Two months later, the body of Alicia Showalter Reynolds was discovered in a shallow grave, about 11 miles southeast of Culpeper.

“He (the killer) distributed her credit cards and her purse and some other belongings around town, but her body was found in Lignum, Virginia,” the victim’s brother told WPIX.

The brother and sister point out that Rex Heuermann’s mother, Dolores, had relocated to Palmyra, Virginia in 1994, which isn’t far south from Culpeper, where the student disappeared.

“I think they should look at him,” Patrick Showalter said. “His mom, I was told, lives in Palmyra. If he was traveling from New York to see her, from what I’ve read, [the route] goes right through Culpeper.”

Barbara Josenhans told WPIX one suspect was arrested in her sister’s murder, but the charges were later dropped.

“When I’ve looked at some of the other suspects they’ve tried to pin it on, when I look at their pictures compared to the sketch, there’s not really as much similarity as there is between Rex and the sketch,” Josenhans said.

Heuermann, a married architect and father of two from Massapequa Park on Long Island, was accused in July in the murders of three women discovered on Ocean Parkway in 2010 in the Gilgo Beach area of New York’s south shore. The location is a 15 minute drive from his home.

Heuermann has pleaded not guilty.

While the remains of Alicia Showalter Reynolds were discovered in Virginia in May 1996, the partial remains of the earliest known victim tied to the Gilgo killer had been found in April 1996. That’s when two female legs washed up in the Davis Park community of Fire Island. The victim’s skull was discovered in 2011 during the Gilgo investigation on Ocean Parkway. This year, after Heuermann’s arrest, the Fire Island victim was identified as Karen Vergata.
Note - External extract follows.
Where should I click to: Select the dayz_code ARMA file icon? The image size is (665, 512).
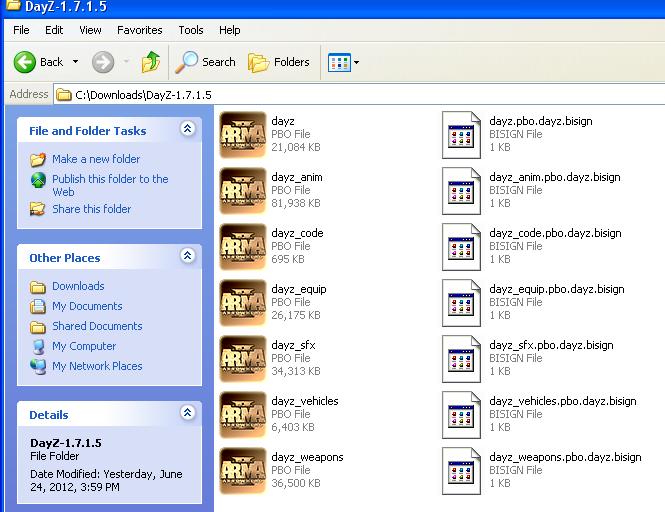(x=242, y=246)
“If he kept souvenirs of his victims, I just wonder if there’s evidence in his house that investigators have that would somehow link him to my sister’s death,” Patrick Showalter said.

Local and state police spent 12 days combing through Heuermann’s house, even digging up his backyard.
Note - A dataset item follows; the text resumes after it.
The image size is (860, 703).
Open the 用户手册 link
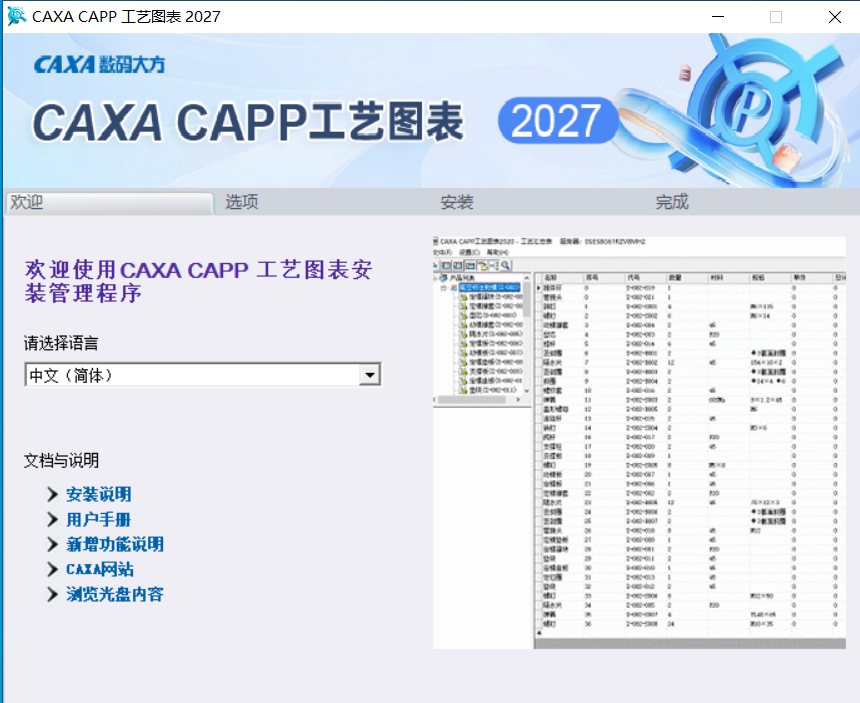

“I would like them to look at the DNA evidence again,” Barbara Josenhans said of her sister’s Virginia case, “and see if there’s any sort of correlations, now that we have all these new tools with genetic databases.”

Josenhans recalled how she drove home to Virginia from college on her 21st birthday to attend her sister’s funeral.

Dr. Patrick Showalter said he was three days away from his medical school graduation — and a month away from his wedding — when Alicia’s body was found.

His slain sister was working on a vaccine to combat parasitic infections in developing nations when she was killed. A lecture series was later named for her at Johns Hopkins University, and Alicia Showalter Reynolds received her doctorate posthumously.